The Italian representative (Mauro del Nevo) has made a formal proposal for a ritual of reconciliation and solidarity between married priests and the official Church. We are awaiting a reply from the Bishops Conference of Italy for a meeting in Rome to celebrate this Event in the present calendar year. We are asking for this meeting in the light of the jubilee spirit of the millennium. 

The remainder of the Committee agenda concerned plans for future issues of Ministerium Novum, our superlative publication; connections with emerging international reform associations (e.g., European Network; Woman’s Ordination World-Wide; Catholics for the Right to Decide); and a review of correspondence and requests from around the world (Austria, India, Indonesia, Pakistan, Poland). A Polish married priest, Roman Kotlinski, author of a best seller in Poland (100,000 copies) The Church: a Clerical Bastion, wrote to us about his desire to connect with married priests world-wide. 
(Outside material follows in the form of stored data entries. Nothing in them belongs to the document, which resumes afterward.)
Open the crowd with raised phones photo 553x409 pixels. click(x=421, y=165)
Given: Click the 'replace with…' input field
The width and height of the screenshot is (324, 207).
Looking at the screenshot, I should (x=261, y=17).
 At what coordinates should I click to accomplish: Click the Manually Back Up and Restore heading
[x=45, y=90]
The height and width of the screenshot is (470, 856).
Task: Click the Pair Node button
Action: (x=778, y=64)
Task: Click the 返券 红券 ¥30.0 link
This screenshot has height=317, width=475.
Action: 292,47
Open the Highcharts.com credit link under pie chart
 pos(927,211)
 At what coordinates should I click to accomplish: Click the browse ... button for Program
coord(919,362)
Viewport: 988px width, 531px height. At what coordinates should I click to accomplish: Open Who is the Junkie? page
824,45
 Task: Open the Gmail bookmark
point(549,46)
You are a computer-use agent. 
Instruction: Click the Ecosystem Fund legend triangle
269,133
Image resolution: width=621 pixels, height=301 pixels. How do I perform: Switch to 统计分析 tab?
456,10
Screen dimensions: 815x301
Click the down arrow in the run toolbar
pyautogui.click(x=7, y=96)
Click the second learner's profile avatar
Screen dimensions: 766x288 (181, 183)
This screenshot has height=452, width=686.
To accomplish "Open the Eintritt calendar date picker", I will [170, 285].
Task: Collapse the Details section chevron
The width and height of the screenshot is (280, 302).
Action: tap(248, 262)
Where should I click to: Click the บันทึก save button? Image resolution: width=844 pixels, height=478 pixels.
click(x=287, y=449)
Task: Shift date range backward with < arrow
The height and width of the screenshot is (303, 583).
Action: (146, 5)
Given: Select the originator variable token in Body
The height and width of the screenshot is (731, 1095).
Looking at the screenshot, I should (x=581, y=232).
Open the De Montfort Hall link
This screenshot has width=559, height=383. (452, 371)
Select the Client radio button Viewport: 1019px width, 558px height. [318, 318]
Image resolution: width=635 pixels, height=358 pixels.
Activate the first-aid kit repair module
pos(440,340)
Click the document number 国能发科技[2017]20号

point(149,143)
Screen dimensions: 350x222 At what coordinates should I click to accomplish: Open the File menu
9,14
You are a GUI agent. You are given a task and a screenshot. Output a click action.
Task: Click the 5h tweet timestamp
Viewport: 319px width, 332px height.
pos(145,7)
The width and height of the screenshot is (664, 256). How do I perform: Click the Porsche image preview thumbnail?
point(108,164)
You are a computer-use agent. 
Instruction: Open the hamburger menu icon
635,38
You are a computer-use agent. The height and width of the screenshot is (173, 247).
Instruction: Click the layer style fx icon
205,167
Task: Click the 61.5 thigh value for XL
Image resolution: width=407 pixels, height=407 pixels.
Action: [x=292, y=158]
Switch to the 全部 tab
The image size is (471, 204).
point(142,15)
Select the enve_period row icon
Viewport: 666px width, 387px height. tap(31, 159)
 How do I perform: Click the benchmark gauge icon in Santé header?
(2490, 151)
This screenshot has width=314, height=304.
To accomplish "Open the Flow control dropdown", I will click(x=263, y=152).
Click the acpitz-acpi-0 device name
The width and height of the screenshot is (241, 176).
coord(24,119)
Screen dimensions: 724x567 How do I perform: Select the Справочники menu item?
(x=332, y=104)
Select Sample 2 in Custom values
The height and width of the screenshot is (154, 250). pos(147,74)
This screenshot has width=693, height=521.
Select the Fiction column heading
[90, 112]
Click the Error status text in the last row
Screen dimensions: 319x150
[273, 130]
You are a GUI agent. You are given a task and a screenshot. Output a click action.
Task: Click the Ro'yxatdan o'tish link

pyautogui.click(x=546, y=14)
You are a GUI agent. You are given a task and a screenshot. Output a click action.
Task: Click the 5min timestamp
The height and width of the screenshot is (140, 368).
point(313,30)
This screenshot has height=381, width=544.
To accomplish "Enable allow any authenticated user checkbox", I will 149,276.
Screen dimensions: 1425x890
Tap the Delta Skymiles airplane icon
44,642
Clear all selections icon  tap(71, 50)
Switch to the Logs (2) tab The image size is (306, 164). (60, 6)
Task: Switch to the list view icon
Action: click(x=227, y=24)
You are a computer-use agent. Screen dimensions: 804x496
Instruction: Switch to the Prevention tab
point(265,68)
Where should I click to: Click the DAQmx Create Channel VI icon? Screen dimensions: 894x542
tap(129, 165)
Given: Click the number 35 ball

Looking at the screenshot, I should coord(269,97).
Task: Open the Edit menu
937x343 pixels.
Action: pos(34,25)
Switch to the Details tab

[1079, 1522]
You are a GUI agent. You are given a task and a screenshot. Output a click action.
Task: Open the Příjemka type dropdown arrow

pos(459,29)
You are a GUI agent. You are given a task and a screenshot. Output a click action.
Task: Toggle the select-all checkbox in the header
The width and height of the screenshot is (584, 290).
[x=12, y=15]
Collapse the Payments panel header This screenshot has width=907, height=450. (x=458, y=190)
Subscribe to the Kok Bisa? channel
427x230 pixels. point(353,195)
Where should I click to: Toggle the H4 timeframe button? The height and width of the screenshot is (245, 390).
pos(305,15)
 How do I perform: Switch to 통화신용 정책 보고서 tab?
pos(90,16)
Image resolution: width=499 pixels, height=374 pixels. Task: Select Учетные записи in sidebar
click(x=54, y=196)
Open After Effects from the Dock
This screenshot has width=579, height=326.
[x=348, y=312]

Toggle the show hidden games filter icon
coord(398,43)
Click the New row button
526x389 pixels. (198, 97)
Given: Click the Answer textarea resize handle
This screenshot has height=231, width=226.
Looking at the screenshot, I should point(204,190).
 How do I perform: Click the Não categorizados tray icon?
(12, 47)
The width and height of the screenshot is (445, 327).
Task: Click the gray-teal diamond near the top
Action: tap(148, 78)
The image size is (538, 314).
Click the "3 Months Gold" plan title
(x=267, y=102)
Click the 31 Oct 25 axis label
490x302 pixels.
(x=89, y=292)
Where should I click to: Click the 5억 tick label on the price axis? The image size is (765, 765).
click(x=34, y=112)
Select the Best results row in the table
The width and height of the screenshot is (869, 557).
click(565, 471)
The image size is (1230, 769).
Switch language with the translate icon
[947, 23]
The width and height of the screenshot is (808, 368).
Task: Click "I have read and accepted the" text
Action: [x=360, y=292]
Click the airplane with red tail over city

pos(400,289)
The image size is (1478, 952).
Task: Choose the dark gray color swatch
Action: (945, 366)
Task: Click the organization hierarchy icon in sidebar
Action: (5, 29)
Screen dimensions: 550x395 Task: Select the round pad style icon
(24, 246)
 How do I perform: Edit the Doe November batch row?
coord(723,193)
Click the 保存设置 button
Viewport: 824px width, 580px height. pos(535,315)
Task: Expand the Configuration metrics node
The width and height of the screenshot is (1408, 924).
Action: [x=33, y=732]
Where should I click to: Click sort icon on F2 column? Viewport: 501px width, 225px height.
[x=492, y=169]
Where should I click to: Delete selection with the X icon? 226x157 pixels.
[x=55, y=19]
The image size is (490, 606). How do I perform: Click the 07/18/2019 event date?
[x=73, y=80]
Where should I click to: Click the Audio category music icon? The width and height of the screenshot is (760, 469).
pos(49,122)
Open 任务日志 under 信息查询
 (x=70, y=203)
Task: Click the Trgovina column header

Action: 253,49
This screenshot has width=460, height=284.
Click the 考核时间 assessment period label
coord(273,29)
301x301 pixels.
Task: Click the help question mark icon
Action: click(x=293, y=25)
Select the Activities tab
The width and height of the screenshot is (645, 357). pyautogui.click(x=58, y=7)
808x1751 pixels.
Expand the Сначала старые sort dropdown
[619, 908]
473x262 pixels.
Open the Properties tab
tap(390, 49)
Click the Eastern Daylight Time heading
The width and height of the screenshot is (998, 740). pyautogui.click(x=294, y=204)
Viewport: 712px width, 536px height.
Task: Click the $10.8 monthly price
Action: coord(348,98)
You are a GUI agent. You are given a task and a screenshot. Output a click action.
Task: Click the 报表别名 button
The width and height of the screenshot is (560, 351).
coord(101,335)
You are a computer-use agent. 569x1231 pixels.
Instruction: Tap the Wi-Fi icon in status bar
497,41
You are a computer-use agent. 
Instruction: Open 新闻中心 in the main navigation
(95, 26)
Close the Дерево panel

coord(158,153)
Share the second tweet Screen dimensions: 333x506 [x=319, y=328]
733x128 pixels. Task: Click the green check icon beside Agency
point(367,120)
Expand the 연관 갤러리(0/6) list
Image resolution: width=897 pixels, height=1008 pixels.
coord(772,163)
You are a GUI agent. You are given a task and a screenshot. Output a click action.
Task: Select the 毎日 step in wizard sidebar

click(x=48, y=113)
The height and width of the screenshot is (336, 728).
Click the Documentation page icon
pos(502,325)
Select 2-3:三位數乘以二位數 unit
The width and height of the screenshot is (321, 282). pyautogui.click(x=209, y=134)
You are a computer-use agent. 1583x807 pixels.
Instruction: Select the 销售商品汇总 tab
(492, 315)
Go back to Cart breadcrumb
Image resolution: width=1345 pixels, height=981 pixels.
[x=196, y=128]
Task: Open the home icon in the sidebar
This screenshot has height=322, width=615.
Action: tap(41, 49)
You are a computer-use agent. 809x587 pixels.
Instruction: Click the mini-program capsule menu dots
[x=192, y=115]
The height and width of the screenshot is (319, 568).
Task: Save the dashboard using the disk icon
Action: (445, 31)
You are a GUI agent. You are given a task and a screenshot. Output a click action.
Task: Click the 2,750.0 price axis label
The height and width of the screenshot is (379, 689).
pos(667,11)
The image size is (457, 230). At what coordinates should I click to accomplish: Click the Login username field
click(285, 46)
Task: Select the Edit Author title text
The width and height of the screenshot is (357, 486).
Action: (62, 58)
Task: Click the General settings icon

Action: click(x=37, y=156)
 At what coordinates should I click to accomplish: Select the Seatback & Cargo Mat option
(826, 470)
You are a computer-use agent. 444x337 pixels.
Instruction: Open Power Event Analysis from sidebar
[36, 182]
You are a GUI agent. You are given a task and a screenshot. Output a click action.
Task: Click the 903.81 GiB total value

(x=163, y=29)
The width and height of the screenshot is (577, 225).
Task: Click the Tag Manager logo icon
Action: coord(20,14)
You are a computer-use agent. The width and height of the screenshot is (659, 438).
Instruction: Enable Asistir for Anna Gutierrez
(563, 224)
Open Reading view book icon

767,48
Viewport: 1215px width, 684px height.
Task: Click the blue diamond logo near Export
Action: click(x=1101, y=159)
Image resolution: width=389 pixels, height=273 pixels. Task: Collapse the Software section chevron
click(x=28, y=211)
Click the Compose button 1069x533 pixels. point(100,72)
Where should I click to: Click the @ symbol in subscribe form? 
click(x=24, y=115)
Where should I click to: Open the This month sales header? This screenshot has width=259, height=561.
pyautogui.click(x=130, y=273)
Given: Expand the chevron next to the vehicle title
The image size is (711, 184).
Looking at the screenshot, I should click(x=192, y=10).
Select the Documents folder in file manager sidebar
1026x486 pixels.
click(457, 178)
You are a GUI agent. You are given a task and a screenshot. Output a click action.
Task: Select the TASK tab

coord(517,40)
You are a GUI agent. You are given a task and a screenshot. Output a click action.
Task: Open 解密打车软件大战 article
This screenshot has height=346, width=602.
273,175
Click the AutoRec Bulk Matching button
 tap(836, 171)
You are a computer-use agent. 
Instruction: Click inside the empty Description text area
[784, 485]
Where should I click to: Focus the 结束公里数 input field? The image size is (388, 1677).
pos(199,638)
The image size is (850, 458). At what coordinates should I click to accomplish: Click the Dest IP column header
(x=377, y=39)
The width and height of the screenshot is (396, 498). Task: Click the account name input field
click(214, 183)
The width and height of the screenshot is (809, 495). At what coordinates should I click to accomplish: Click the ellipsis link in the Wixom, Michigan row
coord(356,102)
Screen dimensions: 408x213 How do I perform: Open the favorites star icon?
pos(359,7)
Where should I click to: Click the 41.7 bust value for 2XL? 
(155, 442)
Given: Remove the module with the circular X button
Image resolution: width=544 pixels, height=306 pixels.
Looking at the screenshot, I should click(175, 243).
The International Federation has now completed fourteen years of work, some 30 Executive Committee meetings, and five international Congresses (Rome, Netherlands, Spain, Brazil, U.S.A.). We have had formal dialogues with Cardinals and Bishops throughout Europe and published documents on canon law and ministry, bishops and their call for reform of ministry, final declarations of international congresses, and years of Ministerium Novum We have kept up a rigorous correspondence with the Vatican and given interviews in the Americas, Asia and Europe. We have gathered national groups together, inspired their newsletters, and supported them with a sense of solidarity. Bert Peeters, our first President, has written a history of the Federation; our Archives have been accepted by the University of Louvain (Belgium), the University of Koblenz (Germany) and the University of Nijmegen (Netherlands), (pending). Before the Federation came into existence, there were two synods on international assemblies of married priests, both in Italy (Chiusi in 1983 and Ariccia, near Rome, in 1985) 

It has been a journey of grace and a pilgrimage of peace. As a new millennium begins, we have every reason to look back with humility and gratitude and foreward with hope and commitment.